Written task 1
Answer these questions about the passage on the democratic exemption:
(a) Whose reasons at the end of World War I does the passage say the West's reasons closely resemble?
(b) According to the passage, who exercises absolute rule?
(c) How do the periodic journalistic accounts portray Saudi Arabia?

Other than the fact that the Arab world possesses a good part of the world’s oil supply, the West seems to have granted the democratic exemption to the Arab world for reasons virtually indistinguishable from those the British Colonial Office held at the end of World War I: a kind of smug condescension that the Arabs are “not ready” for democracy, that democracy is somehow incompatible with their Islamic heritage, that “their own traditional forms of government” should be considered “right for them,” and so on as though, for example, torture, amputation, slavery, a manacled press, and absolute rule by a family of a few hundred cousins is anything but a tyranny by any standard. Most bizarre are the attempts by Westerners to convince themselves that the Arabs should have their democratic exemption because what they already have is as good as democracy, as in the periodic journalistic accounts of Saudi Arabia as a quiet, gentle kingdom—a kind of Tibet in the sands.

Exercise material

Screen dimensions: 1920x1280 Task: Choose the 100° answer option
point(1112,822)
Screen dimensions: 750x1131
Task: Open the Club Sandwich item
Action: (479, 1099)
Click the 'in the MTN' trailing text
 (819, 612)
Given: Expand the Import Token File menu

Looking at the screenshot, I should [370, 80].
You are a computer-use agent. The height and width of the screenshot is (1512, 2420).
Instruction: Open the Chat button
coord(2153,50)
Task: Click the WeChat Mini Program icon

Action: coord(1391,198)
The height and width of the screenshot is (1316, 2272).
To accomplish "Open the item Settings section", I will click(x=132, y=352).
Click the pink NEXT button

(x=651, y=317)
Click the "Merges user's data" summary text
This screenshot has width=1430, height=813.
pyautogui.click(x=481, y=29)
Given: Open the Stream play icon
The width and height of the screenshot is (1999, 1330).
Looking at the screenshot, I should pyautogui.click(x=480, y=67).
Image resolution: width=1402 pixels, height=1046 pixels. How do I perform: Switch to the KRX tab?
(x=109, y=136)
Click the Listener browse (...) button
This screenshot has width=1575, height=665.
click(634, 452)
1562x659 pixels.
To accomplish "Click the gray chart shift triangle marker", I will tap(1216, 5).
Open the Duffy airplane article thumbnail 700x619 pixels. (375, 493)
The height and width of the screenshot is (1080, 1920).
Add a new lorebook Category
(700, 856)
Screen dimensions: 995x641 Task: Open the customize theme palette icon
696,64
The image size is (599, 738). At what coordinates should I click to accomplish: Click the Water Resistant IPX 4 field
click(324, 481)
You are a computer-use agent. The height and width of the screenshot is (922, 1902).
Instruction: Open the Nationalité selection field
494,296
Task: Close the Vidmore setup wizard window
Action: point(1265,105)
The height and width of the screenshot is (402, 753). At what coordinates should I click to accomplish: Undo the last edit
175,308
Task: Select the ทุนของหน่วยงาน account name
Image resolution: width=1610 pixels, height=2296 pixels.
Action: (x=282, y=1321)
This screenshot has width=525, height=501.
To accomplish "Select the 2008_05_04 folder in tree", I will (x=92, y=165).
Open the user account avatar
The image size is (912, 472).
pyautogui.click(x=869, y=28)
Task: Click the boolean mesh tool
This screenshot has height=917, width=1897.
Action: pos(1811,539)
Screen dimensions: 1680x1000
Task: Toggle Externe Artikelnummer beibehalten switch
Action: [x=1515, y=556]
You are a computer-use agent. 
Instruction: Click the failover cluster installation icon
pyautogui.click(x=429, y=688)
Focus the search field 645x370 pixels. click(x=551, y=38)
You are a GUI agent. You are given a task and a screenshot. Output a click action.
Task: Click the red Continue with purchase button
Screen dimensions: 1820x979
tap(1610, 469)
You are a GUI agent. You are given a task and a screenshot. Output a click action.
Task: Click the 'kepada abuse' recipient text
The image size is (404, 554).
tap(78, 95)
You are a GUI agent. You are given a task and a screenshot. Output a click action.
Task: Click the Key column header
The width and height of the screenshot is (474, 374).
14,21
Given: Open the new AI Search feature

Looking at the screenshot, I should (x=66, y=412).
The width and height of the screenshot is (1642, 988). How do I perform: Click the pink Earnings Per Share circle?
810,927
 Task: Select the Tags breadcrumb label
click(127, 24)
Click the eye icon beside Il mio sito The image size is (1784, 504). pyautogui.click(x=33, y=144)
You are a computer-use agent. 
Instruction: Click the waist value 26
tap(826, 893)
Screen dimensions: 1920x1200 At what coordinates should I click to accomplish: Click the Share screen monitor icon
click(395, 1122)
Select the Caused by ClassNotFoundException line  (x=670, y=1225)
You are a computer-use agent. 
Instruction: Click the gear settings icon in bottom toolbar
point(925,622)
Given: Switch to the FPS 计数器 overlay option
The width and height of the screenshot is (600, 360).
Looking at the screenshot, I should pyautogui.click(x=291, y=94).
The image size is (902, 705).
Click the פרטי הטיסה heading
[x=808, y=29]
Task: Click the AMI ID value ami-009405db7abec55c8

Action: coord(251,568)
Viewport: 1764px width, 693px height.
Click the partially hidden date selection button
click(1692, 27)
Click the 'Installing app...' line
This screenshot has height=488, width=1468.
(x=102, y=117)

Written task 2
Shift the click coordinates by 52 in the rows above, starting with the line that contains "Click the Listener browse (...) button" and going on through the line that contains "click(324, 481)". Add 52 to every number in each coordinate answer, and reproduce all other lines in that span, requests included, unchanged.

Right answer 1
(a) The British Colonial Office's.
(b) A family of a few hundred cousins.
(c) As a quiet, gentle kingdom, a kind of Tibet in the sands.

Right answer 2
Click the Listener browse (...) button
This screenshot has width=1575, height=665.
click(686, 504)
1562x659 pixels.
To accomplish "Click the gray chart shift triangle marker", I will tap(1268, 57).
Open the Duffy airplane article thumbnail 700x619 pixels. (427, 545)
The height and width of the screenshot is (1080, 1920).
Add a new lorebook Category
(752, 908)
Screen dimensions: 995x641 Task: Open the customize theme palette icon
748,116
The image size is (599, 738). At what coordinates should I click to accomplish: Click the Water Resistant IPX 4 field
click(376, 533)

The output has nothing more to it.